Lisakruger rated 4 months ago
I hate laptops they are useful to ppl who are always on the move
Evillemon rated 4 months ago
Great cause
proximal2u rated 4 months ago
many children--especially those in rural parts of developing countries--have so little access to school--in some cases just a tree--that building schools and training teachers is only one way--perhaps the slowest way--to alleviate the situation. While such building programs and teacher education must not stop, another and parallel method advised by OLPC is to leverage the children themselves by engaging them more directly in their own learning. It may sound implausible to equip the poorest children with connected laptops when rich children may not have them, but it is not. Laptops can be affordable and children are more capable than they are given credit for. The XO is a potent learning tool created expressly for children in developing countries, living in some of the most remote environments.

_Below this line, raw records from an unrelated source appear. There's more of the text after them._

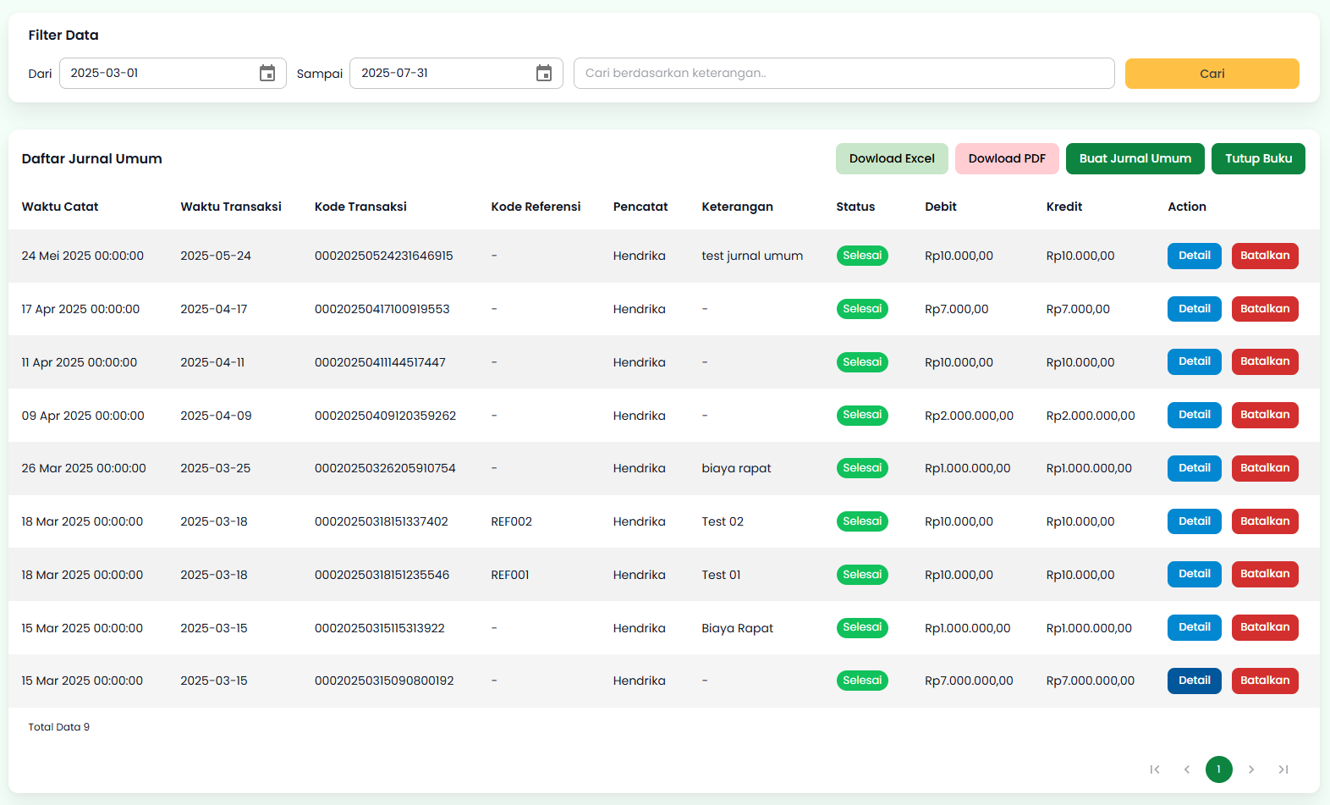The height and width of the screenshot is (805, 1330).
Task: Open the Dari date calendar picker icon
Action: pos(267,74)
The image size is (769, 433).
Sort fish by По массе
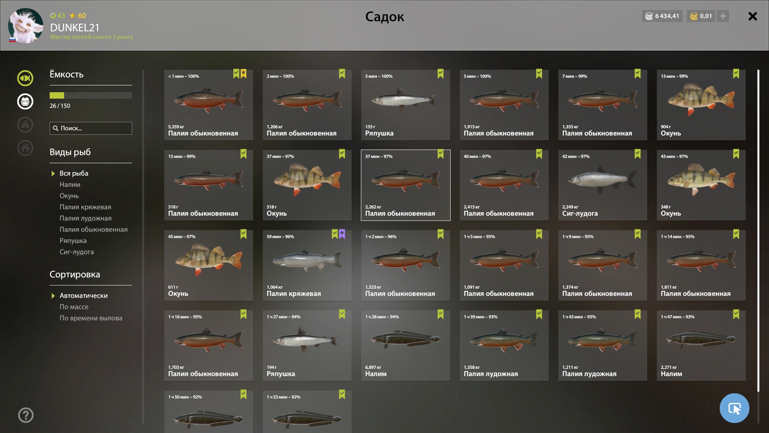74,307
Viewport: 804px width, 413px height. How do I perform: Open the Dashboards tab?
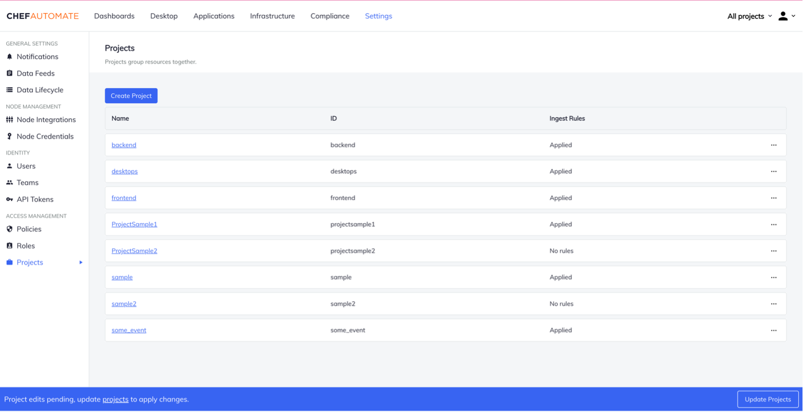point(114,16)
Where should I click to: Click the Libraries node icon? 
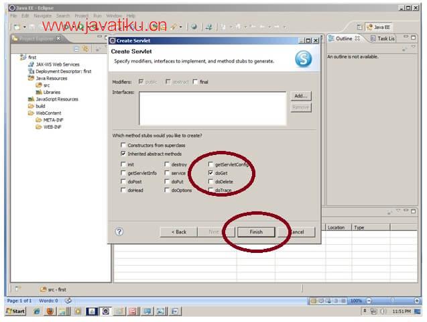click(x=39, y=92)
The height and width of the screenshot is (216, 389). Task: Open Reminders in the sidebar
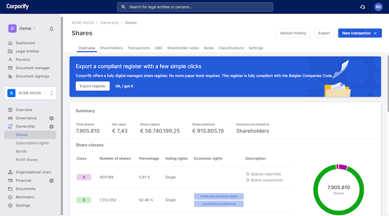point(25,197)
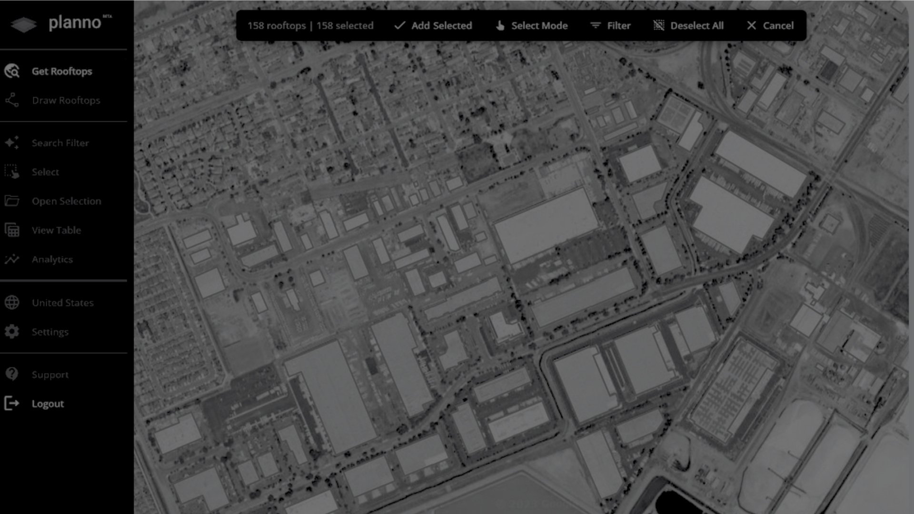Click the View Table grid icon
The height and width of the screenshot is (514, 914).
(x=12, y=230)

The laptop was designed collaboratively by experts from both academia and industry, bringing to bear both extraordinary talent and many decades of collective field experience for every aspect of this nonprofit humanitarian project. The result is a unique harmony of form and function; a flexible, ultra-low-cost, power-efficient, responsive, and durable machine with which nations of the emerging world can leapfrog decades of development--immediately transforming the content and quality of their children's learning. The mission of this non-profit association (One Laptop Per Child) is to develop a low-cost laptop. A technology that could revolutionize how we educate the world's children. Their goal is to provide children around the world with new opportunities to explore, experiment, and express themselves. For $399 have 1 for Your Child & 1 for a Child in Developing Nation! Here is another worthy cause. Update: It appears as if this post is no longer a worthy cause. http://blog.wired.com/business/2008/01/intel-breaks-up.html
nugat rated 5 months ago
The OX is a nice little tool once you get to know it. The first time you try one, it may seem so-so. It doesn't have the processing muscle of a desktop PC, but it is perfectly designed for its intended niche... poor children with no resources. It uses very little power (it can run on a small solar panel), nor does it need much power running linux and a package of slim apps. The design is so simple, a child can replace the battery, mainboard or display. And while all this sounds minimalist, certain key components are anything but: the display can be read in direct sunlight, and its rabbit-ear antennae have quite a range. The OLPC does have critics, most pointing out that the $100 price 'went up' (current price is $188 USD, I believe). In fact the price has come down, just not as far as the developers want it to... yet. I suspect a lot of critics are in the pocket of either Microsoft or Intel, whose products are not included in the OLPC. The Intel/Windows-based Classmate compares poorly with the superior engineering of the OX. I've tried both, but more importantly, I've watched kids try both. The OX is a big winner. If OLPC has a problem, it lies with the politics of getting it distributed, particularly when unscrupulous competitors try to undermine it.